── EXTRACT

Yandina (/jænˈdiːnə/) is a rural town and locality in the Sunshine Coast Region, Queensland, Australia. In the , the locality of Yandina had a population of 3,073 people.

== Geography ==
Yandina is in the Sunshine Coast hinterland. The name originates from the Kabi language, "yan dhinang" meaning to "cross water by foot", marking the first upstream ford over the Maroochy River.

The Bruce Highway enters the locality from the south (Kulangoor / Parklands), bypasses the town of Yandina to the east, and exits the locality to the north (Bridges). The Yandina-Coolum Road and the Yandina-Bli Bli Road both exit to the east.

The North Coast railway line enters the locality from the south (Kulangoor), passes through the town which is served by the Yandina railway station, before exiting the locality to the north (Bridges).

== History ==

===Indigenous heritage===
Aboriginal people have lived in the Yandina district for over 40,000 years. They belonged to the Gubbi Gubbi language group, which consisted of a number of tribes occupying traditional resource areas. Around Yandina, the Undandi tribal area was east of the present day railway line while the Nalbo area was west of the line. Legends, bora rings, pathways, grinding grooves, scarred trees and middens provide evidence of occupancy.

────
── EXTRACTED ENTRIES

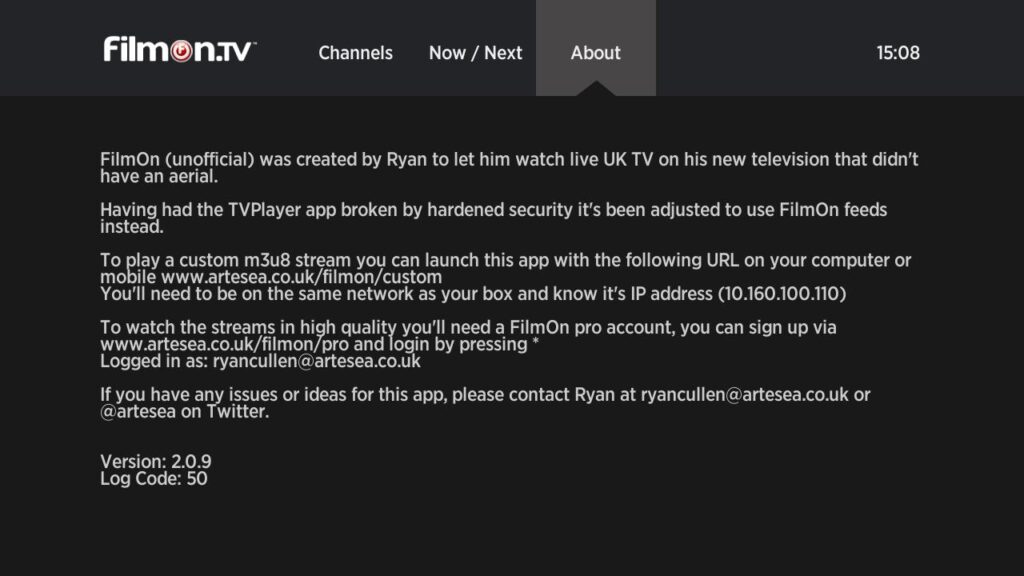This screenshot has width=1024, height=576.
Task: Select the About tab
Action: tap(596, 53)
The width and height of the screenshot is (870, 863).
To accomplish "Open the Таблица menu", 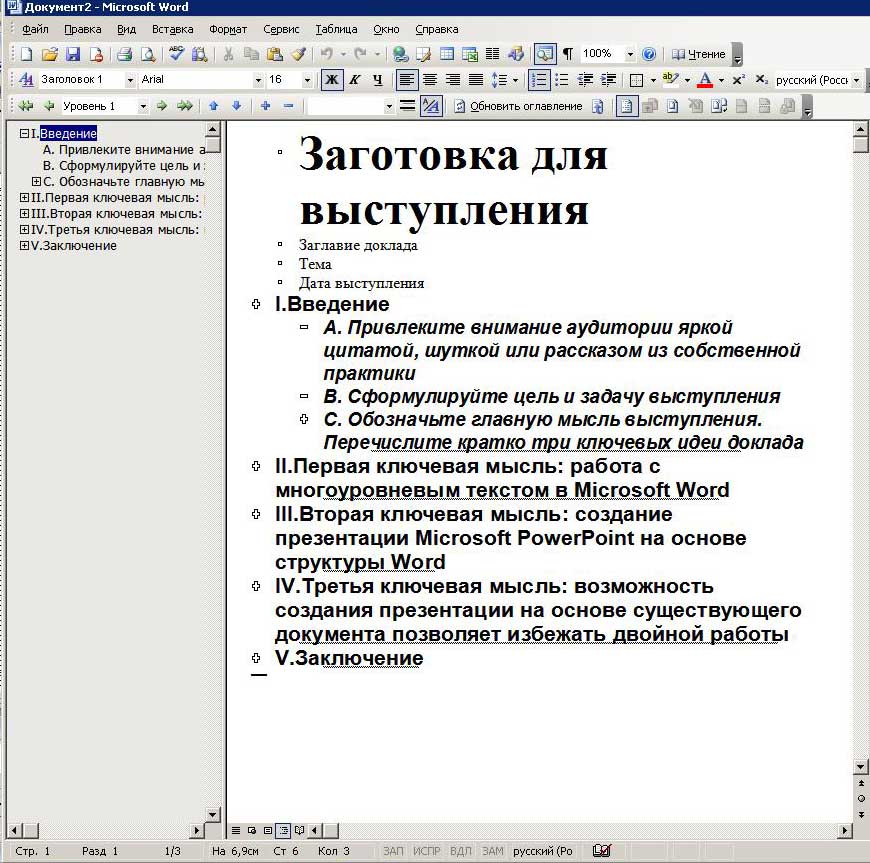I will (336, 29).
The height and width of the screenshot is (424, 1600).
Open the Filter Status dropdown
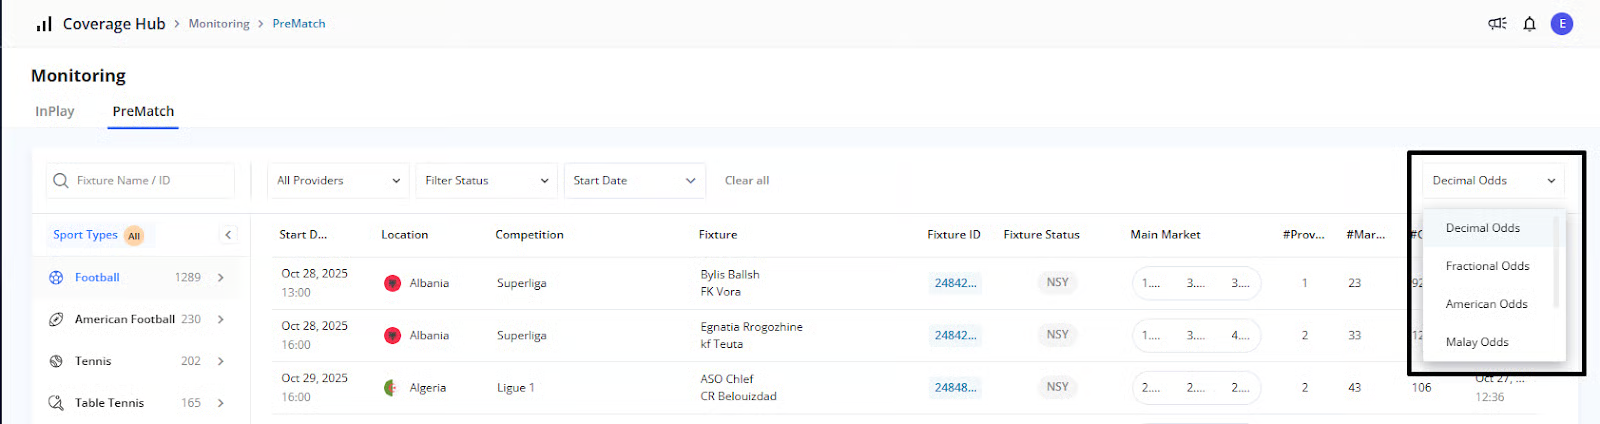coord(486,181)
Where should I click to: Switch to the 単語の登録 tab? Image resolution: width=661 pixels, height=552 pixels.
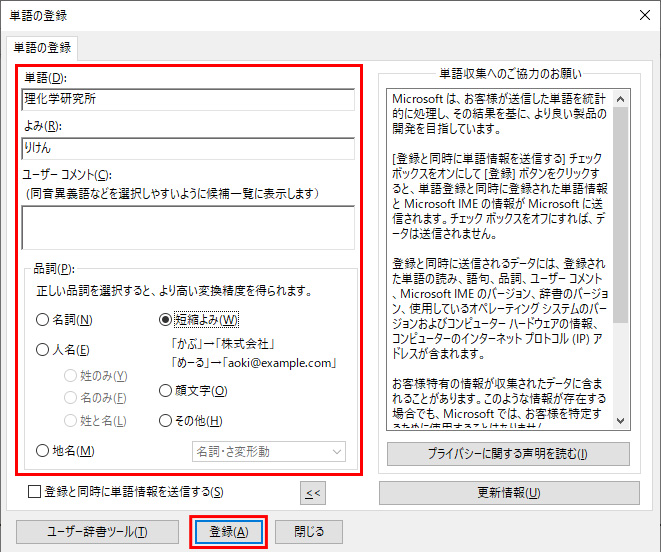(41, 47)

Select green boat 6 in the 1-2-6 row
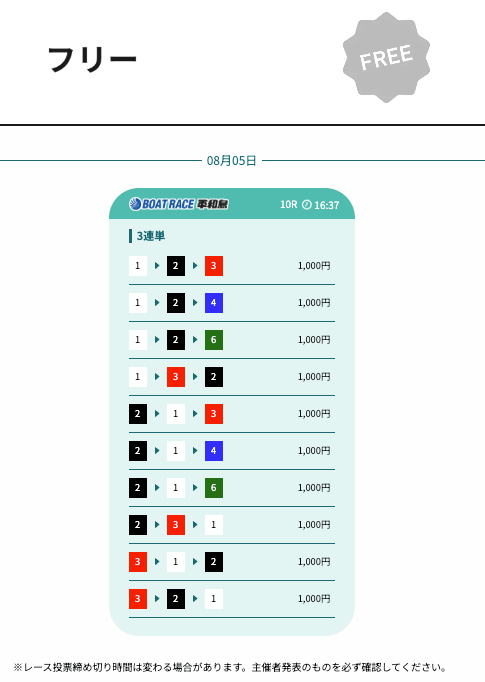(214, 340)
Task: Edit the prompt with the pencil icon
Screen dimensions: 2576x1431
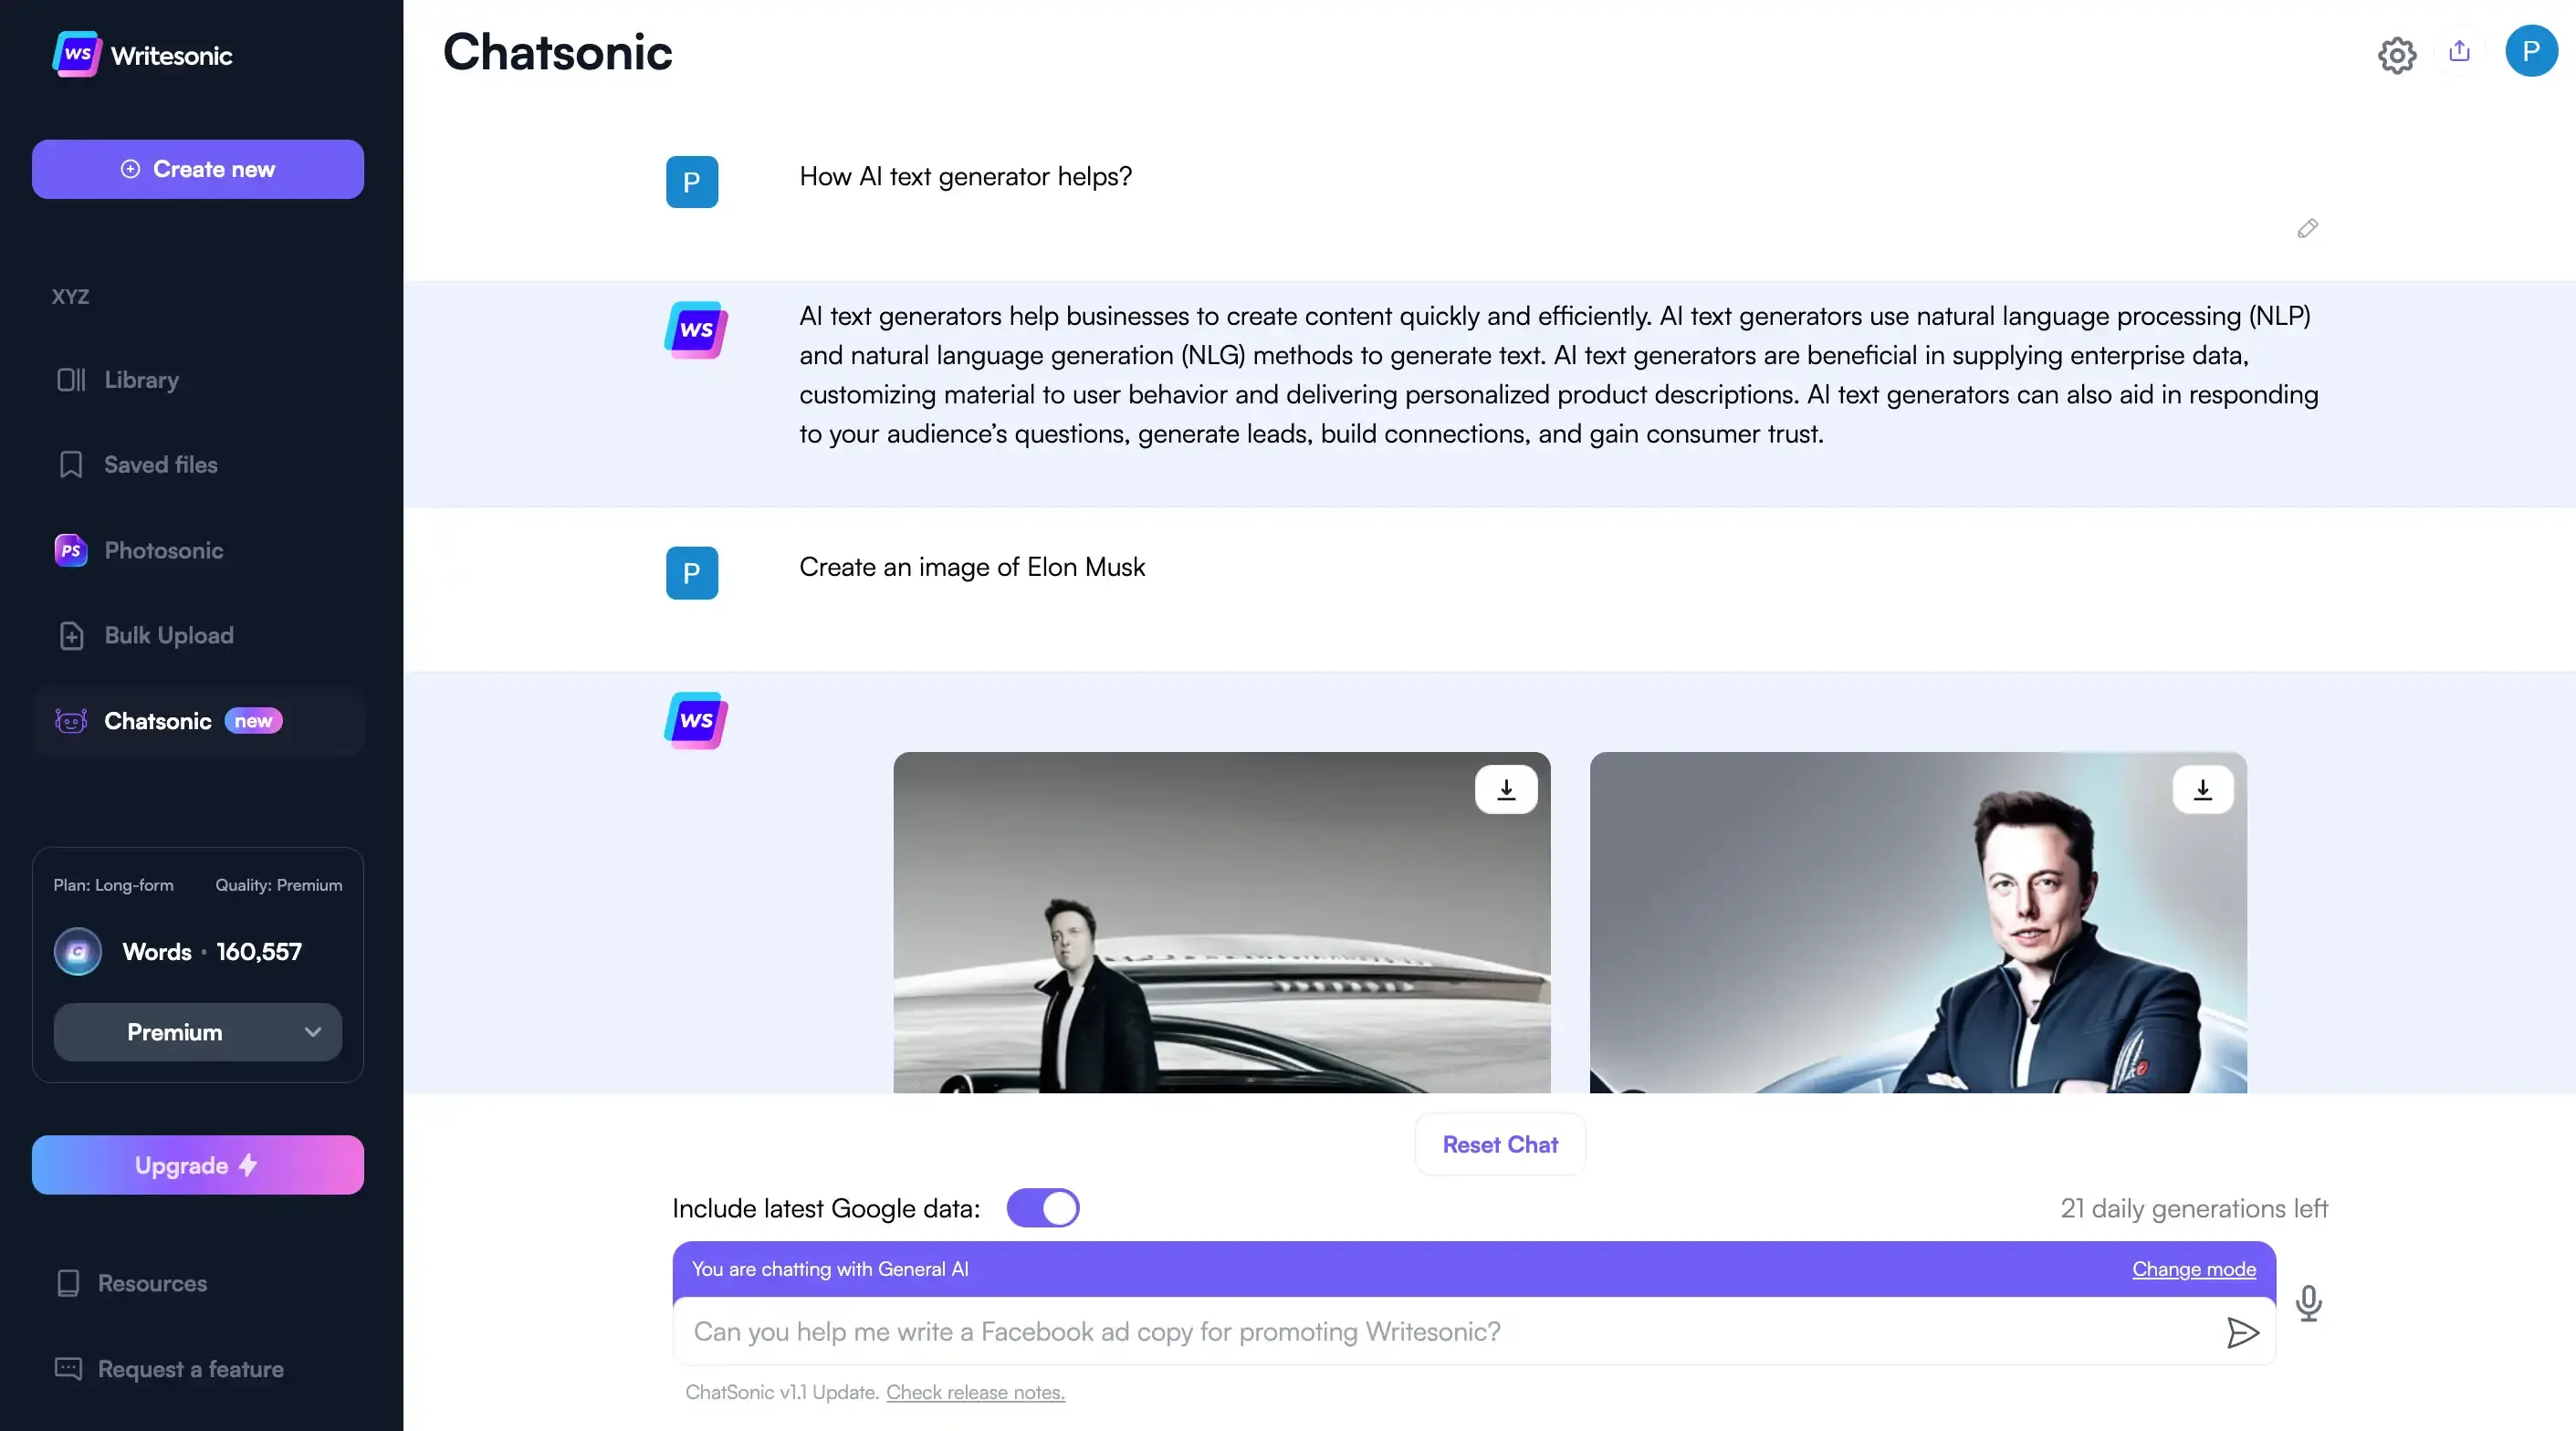Action: (2307, 228)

────

_EXERCISE 1_: Summarize the passage about Yandina in two sentences.
_EXERCISE 2_: Translate this sentence from the passage about Yandina into Spanish: "Aboriginal people have lived in the Yandina district for over 40,000 years."
_EXERCISE 3_: Write a continuation of the passage about Yandina, beginning after its final sentence.

_ANSWER 1_: Yandina is a rural town and locality in Queensland's Sunshine Coast Region, and its name comes from the Kabi words "yan dhinang," meaning to "cross water by foot," which marked the first upstream ford over the Maroochy River. Aboriginal people of the Gubbi Gubbi language group have lived in the district for over 40,000 years, and legends, bora rings, pathways, grinding grooves, scarred trees and middens provide evidence of their occupancy.

_ANSWER 2_: Los aborígenes han vivido en el distrito de Yandina durante más de 40.000 años.

_ANSWER 3_:
===Daniel and Zachariah Skyring===
British colonisation began in the 1850s with the arrival of Daniel and Zachariah Skyring who took up the large Crown Land pastoral leases of Yandina, Canando, Whildka Whildka and Pooreema for around £14 per annum. Their land acquisition stretched from the upper sections of the Maroochy River, north along Yandina Creek to Cooroy.

The Skyring brothers employed sawyers to cut the significant stands of cedar and hardwood trees on their leasehold, with much of the timber products being sold through the merchant business of their father Daniel Skyring senior in Brisbane.

The Skyrings also established several cattle stations on their properties around Yandina and Ninderry. They had a total area of 92,000 acres, capable of grazing around 2,000 cattle.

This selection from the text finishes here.